Comme avant l'opération de régularisation, ce n'est qu'en cas
d'interpellation qu'ils s'exposeront à un arrêté
préfectoral de reconduite à la frontière.
L'opération de régularisation, loin de clarifier la situation de
l'immigration irrégulière en France, aura ainsi produit deux
catégories nouvelles : les étrangers régularisés et
les étrangers déboutés de la régularisation qui
deviendront en quelque sorte des "
clandestins officiels
"
pour peu qu'ils demeurent dans des situations non exposées.
Tout porte à croire que des personnes, qui se sont maintenues dans
l'illégalité sur le territoire pendant des années, ne
seront guère incitées à le quitter au seul motif que leur
demande de régularisation aura été rejetée dans le
cadre d'une circulaire ministérielle. Au contraire, elles attendront une
autre régularisation.
Selon les précisions apportées à la commission
d'enquête par le ministre de l'Intérieur lors de sa seconde
audition, le 12 mai, 70 000 demandeurs (sur 140 000 demandes
recensées) étaient déjà connus des services
préfectoraux. Leur nom figurait au fichier AGDREF. Même si ce
chiffre ne recoupe pas nécessairement celui des refus de séjour
opposés dans le cadre de la circulaire du 24 juin 1997, il
témoigne d'un " affaissement " de la limite entre situation
régulière et situation irrégulière.
Le maintien sur le territoire de personnes dont la régularisation a
été refusée constitue une
violation de la loi
. Or
la méthode gouvernementale suspendant les mesures de reconduites
jusqu'au 24 avril, au risque de rendre matériellement impossible
l'exécution de ces mesures après cette date, aboutit à
tolérer
cette violation de la loi.
Il en résultera un effet psychologique désastreux sur les
étrangers en situation irrégulière qui, face à
l'indétermination des pouvoirs publics, seront d'autant plus enclins
à se maintenir sur le territoire avec l'espoir d'obtenir
ultérieurement leur régularisation.
Le signal ainsi donné aux pays d'émigration
ne doit pas
être sous-estimé. Il peut renforcer dans l'esprit des candidats
à l'émigration l'idée qu'il est toujours possible de
" tenter sa chance " en France, la perspective d'une
régularisation dans un délai plus ou moins long étant
prouvée par l'expérience - 1981...1991...1997...

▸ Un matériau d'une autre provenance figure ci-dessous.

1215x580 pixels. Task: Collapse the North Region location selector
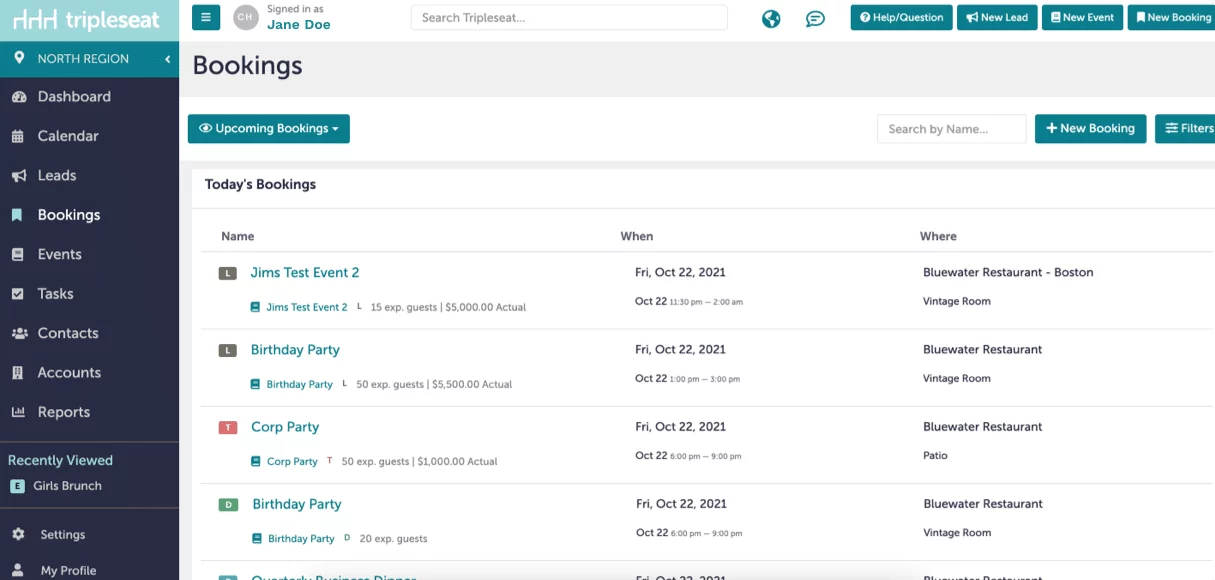tap(167, 59)
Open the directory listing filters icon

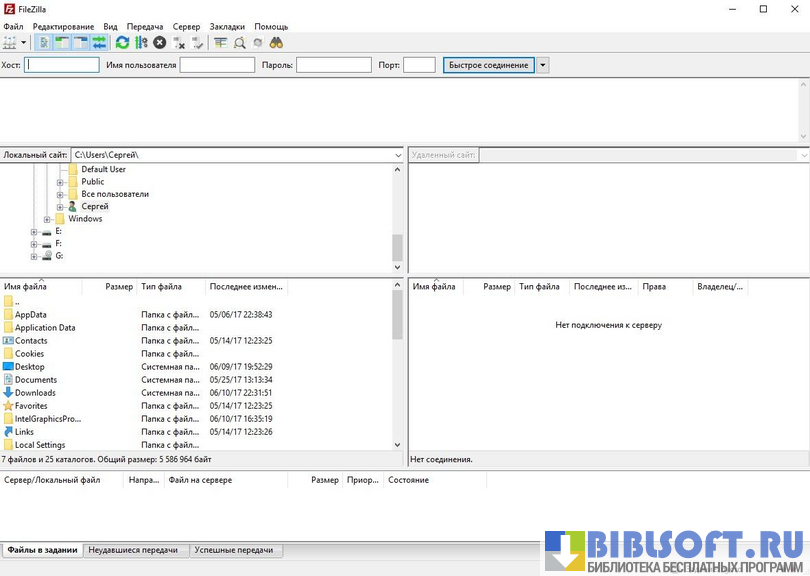click(220, 43)
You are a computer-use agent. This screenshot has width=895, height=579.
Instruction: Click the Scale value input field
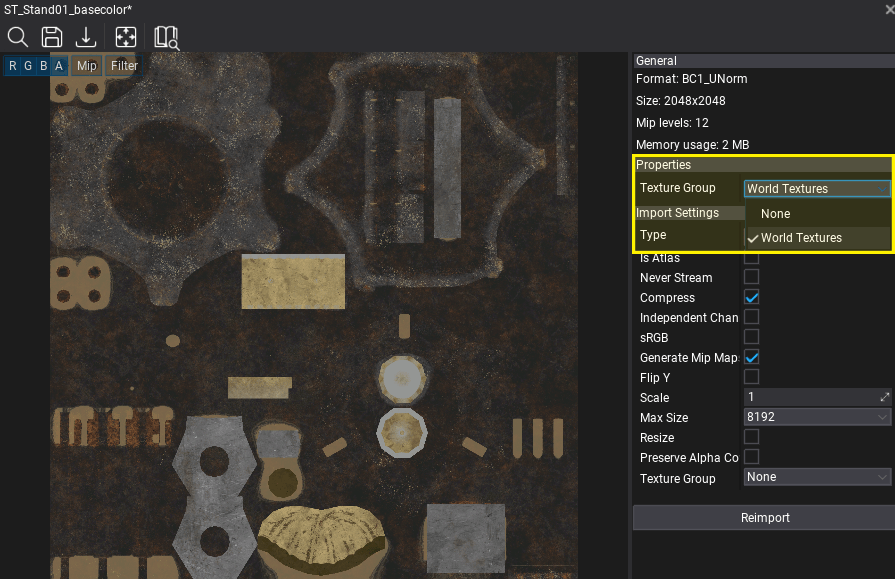(800, 397)
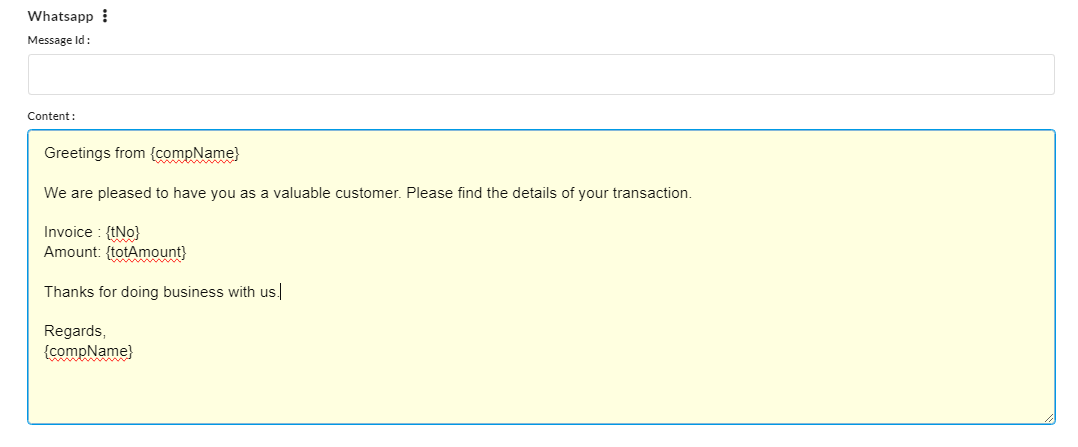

Enfin, le maintien sur le territoire d'étrangers en situation
irrégulière aura des
conséquences au plan local
.
Contrairement au but de clarification qui aurait pu s'attacher à
l'opération de régularisation, il fera perdurer dans des
départements particulièrement concernés par les flux
migratoires des situations de non droit
dont les collectivités
locales subissent les effets
. Il accentuera les déséquilibres
sociaux observés dans certains quartiers. Il rendra plus difficile
l'intégration de la population étrangère en situation
régulière.
En fait, les conditions d'accès au territoire national deviennent
fluides. L'opportunité fait de plus en plus le siège à la
loi.
Cette situation ne sera pas non plus sans conséquences pour nos
partenaires européens. Les 70 000 étrangers non
régularisés constitueront également des " clandestins
officiels " pour l'Europe. C'est une conséquence incontournable de
l'" espace Schengen " dont la France a favorisé
l'émergence.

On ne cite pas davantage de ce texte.